By default, other Twitter users can find your account using your phone number or e-mail address. Information from your profile can help cybercriminals stage phishing attacks, so we recommend disabling this feature.

To stop users from finding your account using your phone number or e-mail address:

  1. Click More in the menu on the left to view advanced settings.
  2. Open Settings and privacy.
  3. Go to the Privacy and safety section.
  4. Select Discoverability and contacts.
  5. Clear check marks next to:
  6. Let others find you by your email.
  7. Let others find you by your phone.

Downside: Other users will have a harder time finding your Twitter account.

How to get rid of unwanted notifications

Turn off unnecessary notifications

What for: To avoid distractions.

By default, Twitter sends you notifications about the most interesting (according to the service) activities of other users.

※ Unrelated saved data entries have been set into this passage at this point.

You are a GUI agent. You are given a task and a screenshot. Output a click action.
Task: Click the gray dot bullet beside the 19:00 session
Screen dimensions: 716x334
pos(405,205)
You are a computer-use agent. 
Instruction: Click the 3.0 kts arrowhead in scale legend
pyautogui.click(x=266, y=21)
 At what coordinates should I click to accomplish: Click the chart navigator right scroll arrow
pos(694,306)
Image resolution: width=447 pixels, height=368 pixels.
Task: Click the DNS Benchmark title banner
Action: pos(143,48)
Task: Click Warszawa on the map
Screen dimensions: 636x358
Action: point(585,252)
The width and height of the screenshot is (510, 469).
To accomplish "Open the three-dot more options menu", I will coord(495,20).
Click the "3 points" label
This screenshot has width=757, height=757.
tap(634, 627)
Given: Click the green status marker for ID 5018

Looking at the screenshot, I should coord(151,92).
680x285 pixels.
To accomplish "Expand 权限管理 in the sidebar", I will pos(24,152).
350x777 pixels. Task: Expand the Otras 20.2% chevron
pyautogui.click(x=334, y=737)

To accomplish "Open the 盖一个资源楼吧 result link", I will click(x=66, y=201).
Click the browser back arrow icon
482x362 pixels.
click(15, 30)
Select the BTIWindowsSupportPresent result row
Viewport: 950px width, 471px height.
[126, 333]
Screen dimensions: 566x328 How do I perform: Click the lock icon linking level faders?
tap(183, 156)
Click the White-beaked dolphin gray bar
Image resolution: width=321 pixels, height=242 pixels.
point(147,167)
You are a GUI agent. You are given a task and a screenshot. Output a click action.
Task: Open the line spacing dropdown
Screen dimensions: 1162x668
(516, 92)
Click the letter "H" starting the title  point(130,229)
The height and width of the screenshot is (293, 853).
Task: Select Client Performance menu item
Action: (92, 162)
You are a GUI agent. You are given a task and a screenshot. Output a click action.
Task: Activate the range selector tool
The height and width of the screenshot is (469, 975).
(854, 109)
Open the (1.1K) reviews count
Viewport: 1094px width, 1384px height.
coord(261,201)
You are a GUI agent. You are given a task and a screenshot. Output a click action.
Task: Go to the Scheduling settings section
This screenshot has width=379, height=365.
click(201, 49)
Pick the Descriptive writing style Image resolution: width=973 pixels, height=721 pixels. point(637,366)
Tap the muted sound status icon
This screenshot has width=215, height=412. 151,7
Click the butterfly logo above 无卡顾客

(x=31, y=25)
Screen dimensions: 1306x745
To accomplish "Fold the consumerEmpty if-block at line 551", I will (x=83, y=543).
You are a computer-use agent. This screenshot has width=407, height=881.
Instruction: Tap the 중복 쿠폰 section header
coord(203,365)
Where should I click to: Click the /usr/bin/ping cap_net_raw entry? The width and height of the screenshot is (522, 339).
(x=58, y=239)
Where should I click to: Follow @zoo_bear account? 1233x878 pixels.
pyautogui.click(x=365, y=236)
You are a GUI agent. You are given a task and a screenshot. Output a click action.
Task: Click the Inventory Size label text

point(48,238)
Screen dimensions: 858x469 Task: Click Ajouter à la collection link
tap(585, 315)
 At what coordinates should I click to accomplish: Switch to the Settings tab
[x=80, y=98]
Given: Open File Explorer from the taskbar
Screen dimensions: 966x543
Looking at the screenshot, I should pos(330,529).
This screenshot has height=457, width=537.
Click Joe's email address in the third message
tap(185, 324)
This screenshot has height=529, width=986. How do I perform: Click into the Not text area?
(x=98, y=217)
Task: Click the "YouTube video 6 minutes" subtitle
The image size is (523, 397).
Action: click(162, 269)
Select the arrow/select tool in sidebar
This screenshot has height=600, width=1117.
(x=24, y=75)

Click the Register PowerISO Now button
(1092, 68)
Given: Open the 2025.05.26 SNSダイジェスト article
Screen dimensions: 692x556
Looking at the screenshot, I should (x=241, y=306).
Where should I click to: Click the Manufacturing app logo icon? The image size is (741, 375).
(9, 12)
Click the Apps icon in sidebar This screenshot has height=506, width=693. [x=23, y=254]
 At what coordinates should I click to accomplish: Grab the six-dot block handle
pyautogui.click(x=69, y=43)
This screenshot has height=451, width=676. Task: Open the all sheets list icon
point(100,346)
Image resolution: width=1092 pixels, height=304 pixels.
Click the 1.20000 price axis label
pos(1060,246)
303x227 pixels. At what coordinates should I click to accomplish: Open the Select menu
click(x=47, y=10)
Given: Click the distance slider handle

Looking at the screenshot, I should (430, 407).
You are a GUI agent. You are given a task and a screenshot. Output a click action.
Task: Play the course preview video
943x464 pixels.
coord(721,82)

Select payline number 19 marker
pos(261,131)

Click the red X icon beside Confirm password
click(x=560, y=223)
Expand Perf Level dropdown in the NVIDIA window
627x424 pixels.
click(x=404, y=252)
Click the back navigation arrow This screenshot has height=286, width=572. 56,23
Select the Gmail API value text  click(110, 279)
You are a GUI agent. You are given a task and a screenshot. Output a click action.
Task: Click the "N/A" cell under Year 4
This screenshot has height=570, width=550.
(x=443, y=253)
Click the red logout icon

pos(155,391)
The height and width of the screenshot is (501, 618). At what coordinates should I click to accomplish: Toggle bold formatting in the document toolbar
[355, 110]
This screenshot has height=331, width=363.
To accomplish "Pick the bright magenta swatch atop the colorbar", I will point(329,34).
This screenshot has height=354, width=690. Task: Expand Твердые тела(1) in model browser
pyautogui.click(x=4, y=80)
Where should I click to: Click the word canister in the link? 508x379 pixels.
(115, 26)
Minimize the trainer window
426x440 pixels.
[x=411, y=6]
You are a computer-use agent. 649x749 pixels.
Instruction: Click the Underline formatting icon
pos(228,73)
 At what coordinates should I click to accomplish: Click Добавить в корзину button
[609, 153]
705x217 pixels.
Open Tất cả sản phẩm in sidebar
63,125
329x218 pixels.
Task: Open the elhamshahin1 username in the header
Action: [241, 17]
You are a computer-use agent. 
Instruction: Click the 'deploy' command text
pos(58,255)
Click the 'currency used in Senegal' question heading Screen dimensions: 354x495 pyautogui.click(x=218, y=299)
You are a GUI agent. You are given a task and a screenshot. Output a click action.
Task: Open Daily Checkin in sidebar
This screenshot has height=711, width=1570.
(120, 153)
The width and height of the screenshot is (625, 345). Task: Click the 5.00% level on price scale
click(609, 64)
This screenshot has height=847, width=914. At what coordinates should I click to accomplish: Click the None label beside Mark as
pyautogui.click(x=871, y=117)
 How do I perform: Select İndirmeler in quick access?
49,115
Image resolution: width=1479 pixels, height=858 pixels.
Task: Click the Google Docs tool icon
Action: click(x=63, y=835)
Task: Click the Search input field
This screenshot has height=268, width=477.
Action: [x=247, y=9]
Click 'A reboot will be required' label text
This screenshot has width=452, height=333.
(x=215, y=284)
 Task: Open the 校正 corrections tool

If these notifications distract you, stop the app from notifying you about activities of specific user categories (for example, those who have not confirmed their contact details; spammers often avoid doing that to save time).

To do so:

  1. Click More in the menu on the left to view advanced settings.
  2. Open Settings and privacy.
  3. Go to the Notifications section.
  4. Set the check mark next to Quality filter.
  5. Click Advanced filters and select check marks next to:
  6. You don’t follow
  7. Who don’t follow you
  8. With a new account
  9. Who have a default profile photo
  10. Who haven’t confirmed their email
  11. Who haven’t confirmed their phone number

Downside: The filter does not apply to accounts that you follow or with which you recently interacted.

Stop Twitter from sending you ads

What for: To minimize distractions.

Twitter can send you browser notifications and e-mails. Some of the notifications are marketing materials about recommended products, including from Twitter partners.

To stop receiving such notifications:

  1. Click More in the menu on the left to view advanced settings.
  2. Open Settings and privacy.
  3. Go to the Notifications section.
  4. Select Email notifications.
  5. Clear check marks next to:
  6. News about Twitter product and feature updates
  7. News about Twitter on partner products and other third party services
  8. Participation in Twitter research surveys
  9. Suggestions based on your recent follows
  10. Tips on Twitter business products

We recommend reviewing other notification categories and disabling those that you do not want to receive.

Downside: Some notifications may contain information about service features and useful tips on using the platform.